Dan (ingatlah), ketika Ibrahim berdoa, “Ya Tuhanku, jadikanlah (negeri Mekkah) ini negeri yang aman dan berilah rezeki berupa buah-buahan kepada penduduknya, yaitu di antara mereka yang beriman kepada Allah dan hari kemudian” (Surat Al-Baqarah: 126)

Majalah TebuirengIklan Tebuireng Online

فإن الدنيا إذا طلبت ليتقوى بها على الدين كان ذلك من أعظم أركان الدين فإذا كان البلد آمنا وحصل فيه الخصب تفرغ أهله لطاعة الله تعالى وأيضا إن الخصب مما يدعو الإنسان إلى تلك البلدة فهو سبب اتصاله في الطاعة

Kata Nawawi, “Apabila dunia itu dicari untuk ketakwaan dalam agama, maka hal itu termasuk pokok agama yang utama. Kemudian ketika negara itu aman dan menghasilkan kedamaian, maka waraganya tenang untuk melaksanakan ketakwaan. Sebab kesuburan (ketahanan pangan) itu pula yang diinginkan manusia di negaranya, hingga menjadi sebab keberlanjutan ketakwaan.

Tampak Syaikh Nawawi mengidam-idamkan negara Indonesia ini aman dari para penjajah, sebagaimana negara Makkah. Di ayat yang lain Syaikh Nawawi menggambarkan tentang kebolehan berbuat baik antar umat Islam maupun Non-Islam, selama mereka tidak mengganggu agama Islam atau mengusih penduduk asli.  Hal ini nanti tampak jelas saat penggambaran proses Kiai Hasyim memfatwakan Resolusi Jihad sebagai bentuk perlawanan kepada penjajah.

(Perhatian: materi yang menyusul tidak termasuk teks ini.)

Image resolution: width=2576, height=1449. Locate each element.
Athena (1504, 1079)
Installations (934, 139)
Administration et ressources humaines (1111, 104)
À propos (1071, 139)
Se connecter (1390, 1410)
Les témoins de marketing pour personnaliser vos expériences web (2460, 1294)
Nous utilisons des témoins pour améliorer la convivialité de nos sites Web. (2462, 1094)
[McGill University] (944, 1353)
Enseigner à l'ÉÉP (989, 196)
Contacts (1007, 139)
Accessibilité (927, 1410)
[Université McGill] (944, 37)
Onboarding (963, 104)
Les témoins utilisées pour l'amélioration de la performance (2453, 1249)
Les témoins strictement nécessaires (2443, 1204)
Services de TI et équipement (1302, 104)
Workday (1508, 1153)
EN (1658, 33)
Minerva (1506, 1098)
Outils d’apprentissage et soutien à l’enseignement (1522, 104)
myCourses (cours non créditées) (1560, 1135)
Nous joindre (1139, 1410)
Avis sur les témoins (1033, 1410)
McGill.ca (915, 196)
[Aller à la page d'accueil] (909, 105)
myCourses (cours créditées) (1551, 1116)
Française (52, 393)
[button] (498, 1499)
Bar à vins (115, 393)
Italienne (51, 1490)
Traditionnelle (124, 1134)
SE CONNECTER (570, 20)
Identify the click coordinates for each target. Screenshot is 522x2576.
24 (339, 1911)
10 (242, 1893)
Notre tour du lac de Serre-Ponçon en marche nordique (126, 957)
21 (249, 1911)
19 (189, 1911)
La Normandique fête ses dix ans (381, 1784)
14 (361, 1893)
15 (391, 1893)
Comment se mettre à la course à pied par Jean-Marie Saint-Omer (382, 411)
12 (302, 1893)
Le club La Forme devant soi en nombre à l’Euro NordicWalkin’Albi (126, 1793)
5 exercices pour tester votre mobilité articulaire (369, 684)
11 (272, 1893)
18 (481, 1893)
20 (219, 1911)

Proses penyatuan umat Islam oleh Kiai Hasyim di Indonesia dimulai dengan mengkritik organisasi Islam terkuat saat itu. Pada 1913 Kiai Hasyim mengkritik organisasi Sarekat Islam (SI) risalahnya yang berjudul Kaff al-‘Awwam ‘an al-Haudl fi Syarikah al-Islam. Katanya SI hanya menimbulkan perpecahan antar umat Islam. Lantaran anggotanya marah pada Islam lain yang tidak mau masuk ke dalam organisasi ini, meski muslim itu adalah ayah, anak, saudara, atau gurunya. (hal 64) Bahkan Gus Kikin menilai bahwa pembakaran Pesantren Tebuireng pada 1913 bukan hanya tuduhan pembunuhan yang tidak terbukti saja. Namun tebitnya kitab ini yang menjadi salah satu alasan pesantren Tebuireng dibakar. (hal 71)

Terbitnya Risalah Ahl al-Sunnah wa al-Jamaah  pada tahun 1921 menjadi penanda runtuhnya kekhalifahan Utsmaniyah dan munculnya gerakan modernis Islam. Gus Kikin menilai kitab ini merupakan respon Kiai Hasyim akan gerakan modernisme Islam di Indonesia yang mulai meninggalkan mazhab dan taklid. Gerakan-gerakan itu sekaligus melahirkan perpecahan di antara umat Islam. Hingga kemudian Kiai Hasyim menyusun Adab al-‘Alim wa al-Muta’allim sebagai jangkat moralitas dan komitmen keberagamaan etis bagi kaum pesantren. Sehingga para santri tetap berada dalam lingkar rantai keilmuan dari para kiai hingga imam mazhab, terus hingga Nabi. (hal 98-99)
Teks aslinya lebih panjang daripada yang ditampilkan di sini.